▸ WRITTEN INSTRUCTION: Rewrite the lines below with every "[button]" changed to "[menu item]" and everything else kept the same, leaving out the pictures.

▸ A run of lines:
^^^^^^^^
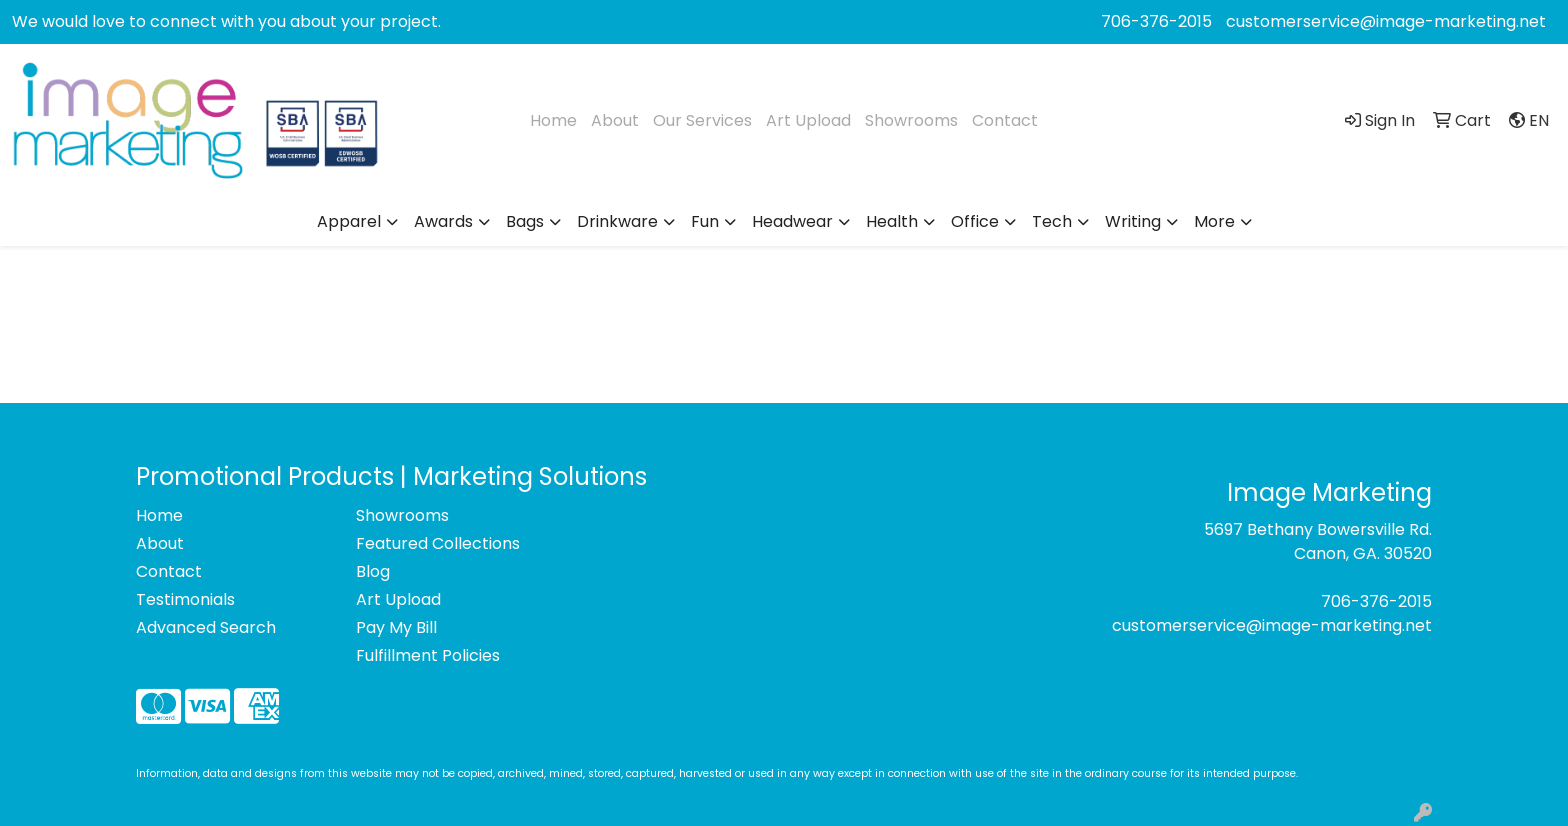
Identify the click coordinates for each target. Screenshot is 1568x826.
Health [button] (892, 221)
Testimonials (185, 599)
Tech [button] (1052, 221)
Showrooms (911, 120)
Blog (373, 571)
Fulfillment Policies (428, 655)
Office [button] (975, 221)
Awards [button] (443, 221)
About (615, 120)
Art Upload (808, 120)
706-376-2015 (1156, 21)
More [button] (1214, 221)
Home (553, 120)
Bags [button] (525, 221)
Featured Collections (438, 543)
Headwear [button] (792, 221)
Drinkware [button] (617, 221)
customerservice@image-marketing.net (1386, 21)
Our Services (702, 120)
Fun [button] (705, 221)
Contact (1005, 120)
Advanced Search (206, 627)
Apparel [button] (349, 221)
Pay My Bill (396, 627)
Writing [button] (1133, 221)
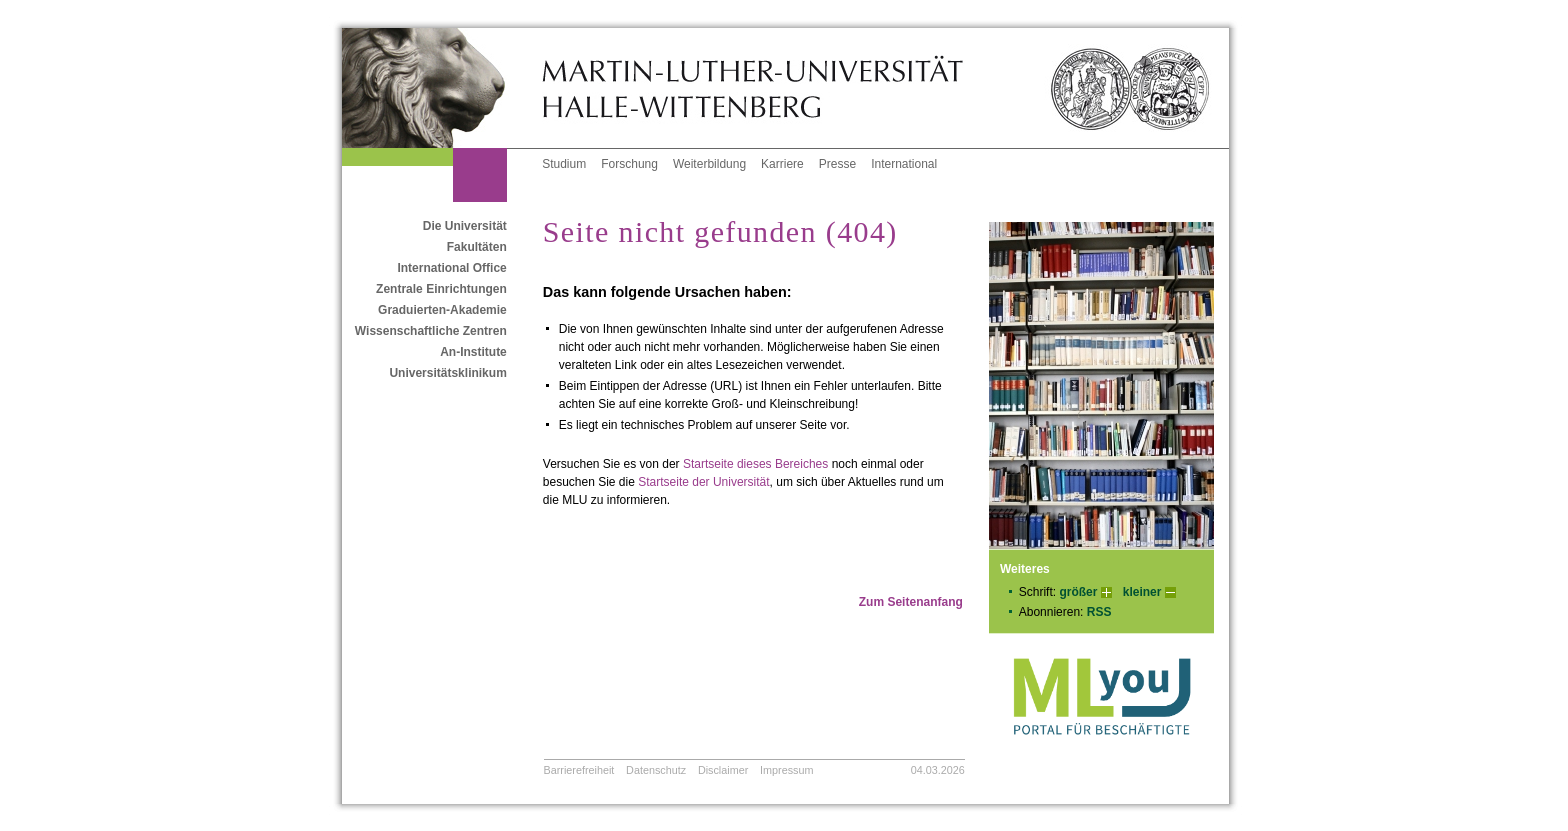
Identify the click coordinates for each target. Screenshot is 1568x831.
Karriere (782, 164)
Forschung (629, 164)
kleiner (1142, 592)
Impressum (786, 770)
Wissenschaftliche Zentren (431, 331)
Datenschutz (656, 770)
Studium (564, 164)
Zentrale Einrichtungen (441, 289)
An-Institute (473, 352)
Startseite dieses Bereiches (755, 464)
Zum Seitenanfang (911, 602)
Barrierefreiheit (579, 770)
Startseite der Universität (703, 482)
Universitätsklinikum (447, 373)
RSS (1099, 612)
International (904, 164)
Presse (837, 164)
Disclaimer (723, 770)
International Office (451, 268)
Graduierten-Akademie (442, 310)
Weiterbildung (709, 164)
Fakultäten (477, 247)
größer (1078, 592)
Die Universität (465, 226)
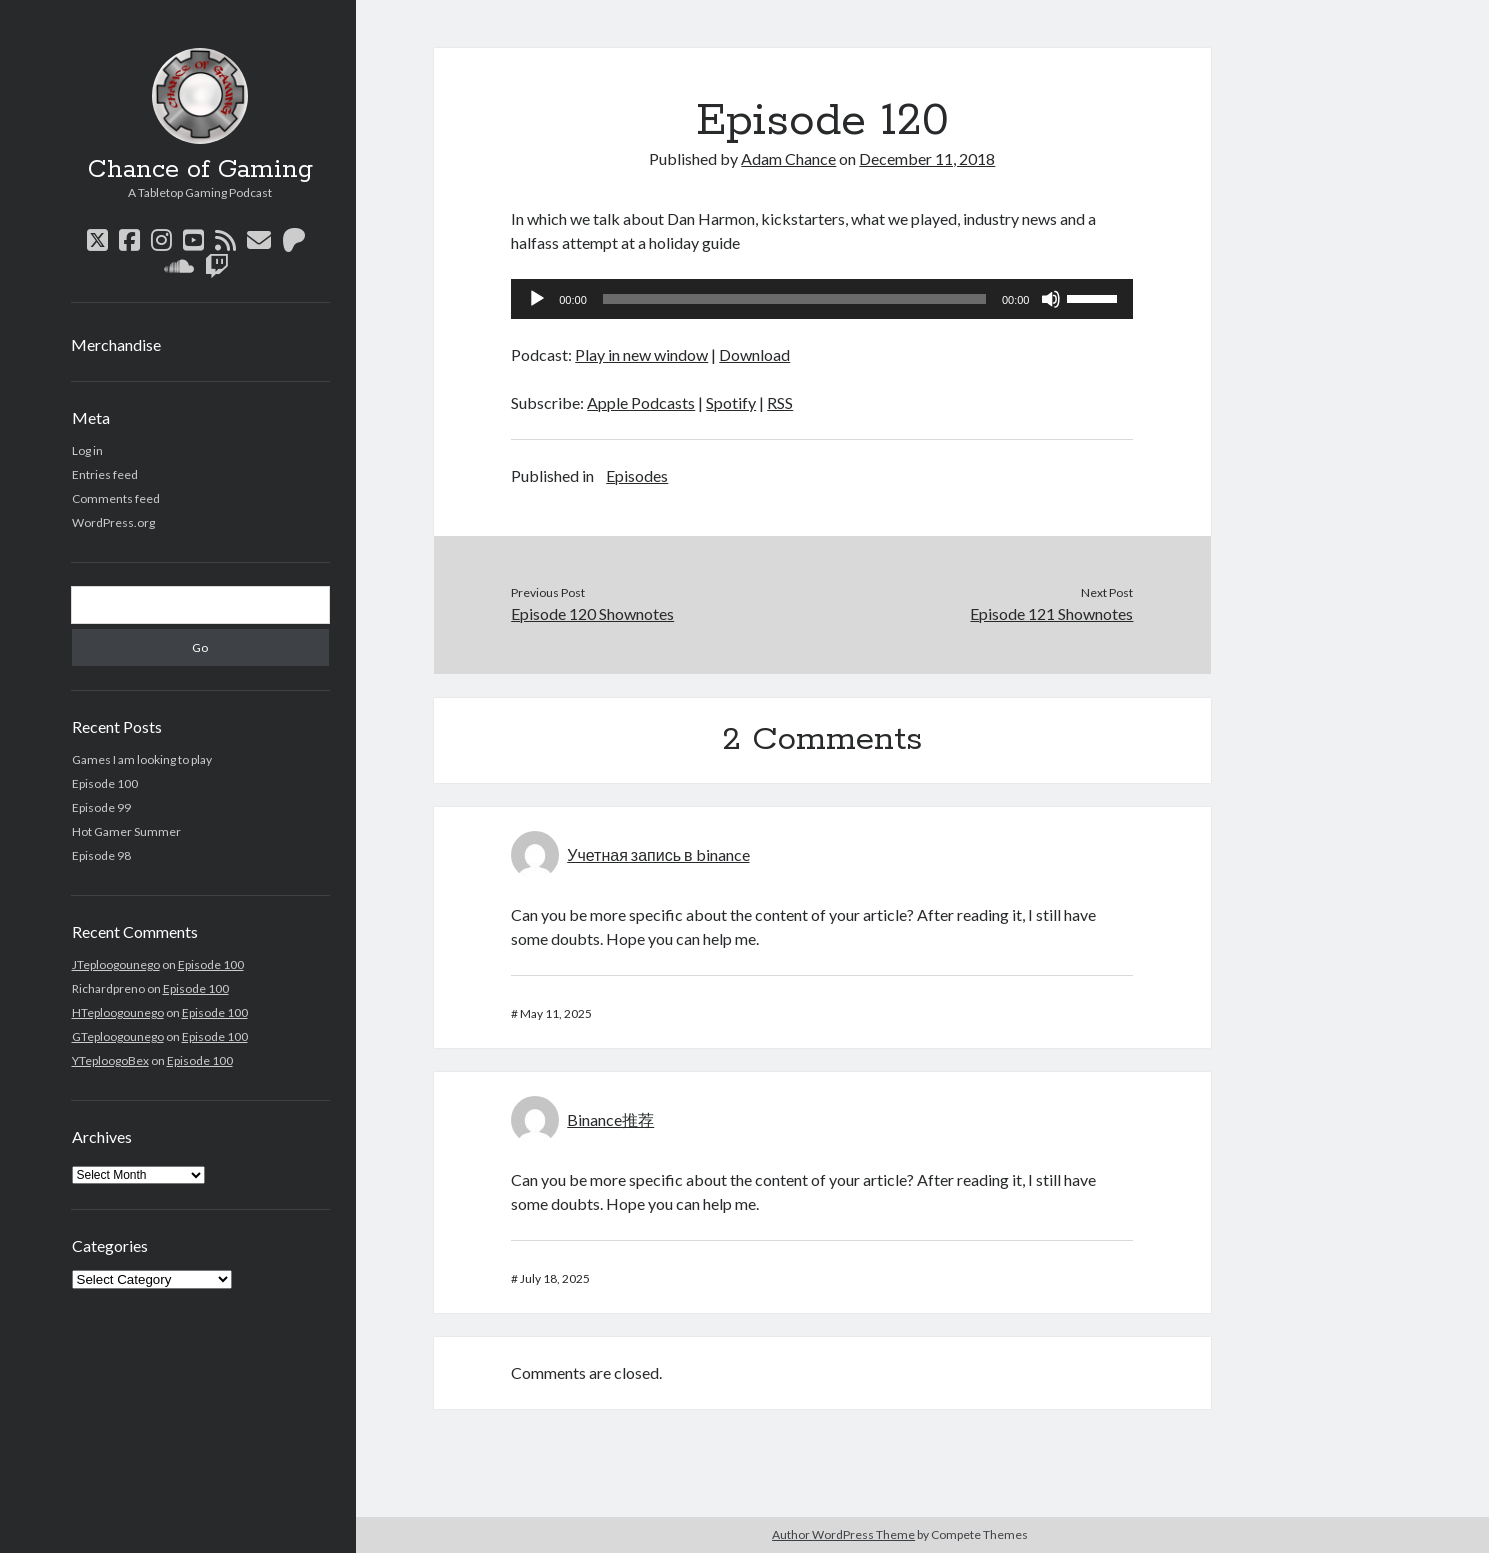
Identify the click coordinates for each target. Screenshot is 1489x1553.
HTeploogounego (118, 1012)
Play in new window (641, 354)
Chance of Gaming (200, 170)
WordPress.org (113, 522)
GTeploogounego (118, 1036)
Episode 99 (101, 807)
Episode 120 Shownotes (592, 613)
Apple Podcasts (641, 402)
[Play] (537, 299)
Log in (87, 450)
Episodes (637, 475)
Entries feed (105, 474)
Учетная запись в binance (658, 854)
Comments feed (116, 498)
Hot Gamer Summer (126, 831)
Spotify (731, 402)
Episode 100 (105, 783)
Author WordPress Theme (843, 1534)
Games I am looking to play (142, 759)
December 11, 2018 (927, 158)
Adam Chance (788, 158)
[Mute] (1051, 299)
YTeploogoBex (110, 1060)
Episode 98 (101, 855)
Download (754, 354)
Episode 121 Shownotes (1051, 613)
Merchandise (116, 344)
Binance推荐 (610, 1119)
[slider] (794, 299)
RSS (780, 402)
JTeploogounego (116, 964)
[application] (822, 299)
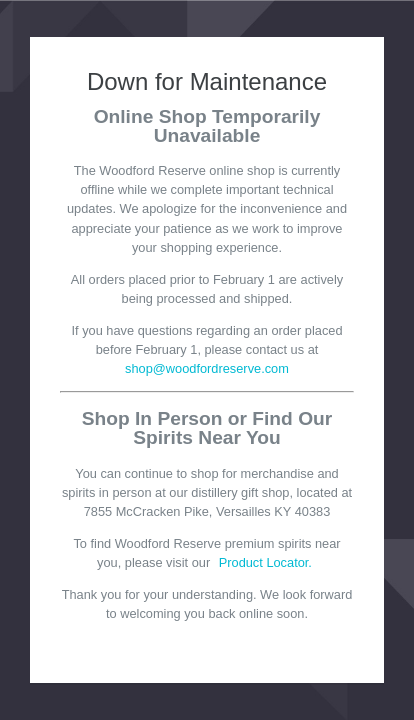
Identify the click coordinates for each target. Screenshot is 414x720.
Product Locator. (265, 562)
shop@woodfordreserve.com (207, 368)
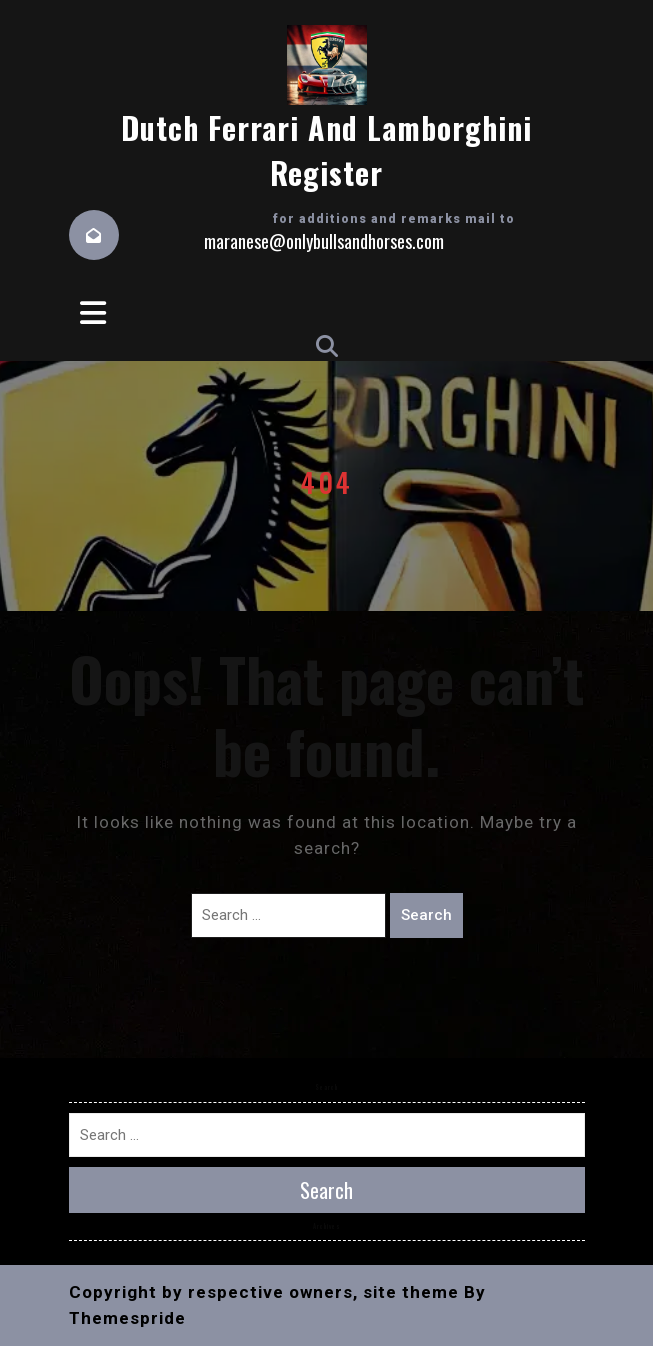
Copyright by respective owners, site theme (264, 1292)
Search (426, 915)
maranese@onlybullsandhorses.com (324, 241)
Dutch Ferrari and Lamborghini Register (326, 150)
^^^^^^^^
▸ EXERCISE RESULT:
Identify the click coordinates for each target. Screenshot is 1568x826.
Health [menu item] (892, 221)
Testimonials (185, 599)
Tech [menu item] (1052, 221)
Showrooms (911, 120)
Blog (373, 571)
Fulfillment Policies (428, 655)
Office [menu item] (975, 221)
Awards [menu item] (443, 221)
About (615, 120)
Art Upload (808, 120)
706-376-2015 (1156, 21)
More [menu item] (1214, 221)
Home (553, 120)
Bags [menu item] (525, 221)
Featured Collections (438, 543)
Headwear [menu item] (792, 221)
Drinkware [menu item] (617, 221)
customerservice@image-marketing.net (1386, 21)
Our Services (702, 120)
Fun [menu item] (705, 221)
Contact (1005, 120)
Advanced Search (206, 627)
Apparel [menu item] (349, 221)
Pay My Bill (396, 627)
Writing [menu item] (1133, 221)
Identify the click coordinates for each target. Screenshot is 1568x831.
Karriere (782, 164)
Forschung (629, 164)
kleiner (1142, 592)
Impressum (786, 770)
Wissenschaftliche Zentren (431, 331)
Datenschutz (656, 770)
Studium (564, 164)
Zentrale Einrichtungen (441, 289)
An-Institute (473, 352)
Startseite dieses Bereiches (755, 464)
Zum Seitenanfang (911, 602)
Barrierefreiheit (579, 770)
Startseite der Universität (703, 482)
Universitätsklinikum (447, 373)
RSS (1099, 612)
International (904, 164)
Presse (837, 164)
Disclaimer (723, 770)
International Office (451, 268)
Graduierten-Akademie (442, 310)
Weiterbildung (709, 164)
Fakultäten (477, 247)
größer (1078, 592)
Die Universität (465, 226)
Identify the click coordinates for each target. Screenshot is 1489x1553.
HTeploogounego (118, 1012)
Play in new window (641, 354)
Chance of Gaming (200, 170)
WordPress.org (113, 522)
GTeploogounego (118, 1036)
Episode 99 (101, 807)
Episode 120 Shownotes (592, 613)
Apple Podcasts (641, 402)
[Play] (537, 299)
Log in (87, 450)
Episodes (637, 475)
Entries feed (105, 474)
Учетная запись в binance (658, 854)
Comments feed (116, 498)
Hot Gamer Summer (126, 831)
Spotify (731, 402)
Episode 100 (105, 783)
Author WordPress Theme (843, 1534)
Games I am looking to play (142, 759)
December 11, 2018 (927, 158)
Adam Chance (788, 158)
[Mute] (1051, 299)
YTeploogoBex (110, 1060)
Episode 98 (101, 855)
Download (754, 354)
Episode 121 Shownotes (1051, 613)
Merchandise (116, 344)
Binance推荐 (610, 1119)
[slider] (794, 299)
RSS (780, 402)
JTeploogounego (116, 964)
[application] (822, 299)
Identify the click coordinates for each target. Screenshot is 414x720.
Product Locator. (265, 562)
shop@woodfordreserve.com (207, 368)
Copyright by respective owners, site theme (264, 1292)
Search (426, 915)
maranese@onlybullsandhorses.com (324, 241)
Dutch Ferrari and Lamborghini Register (326, 150)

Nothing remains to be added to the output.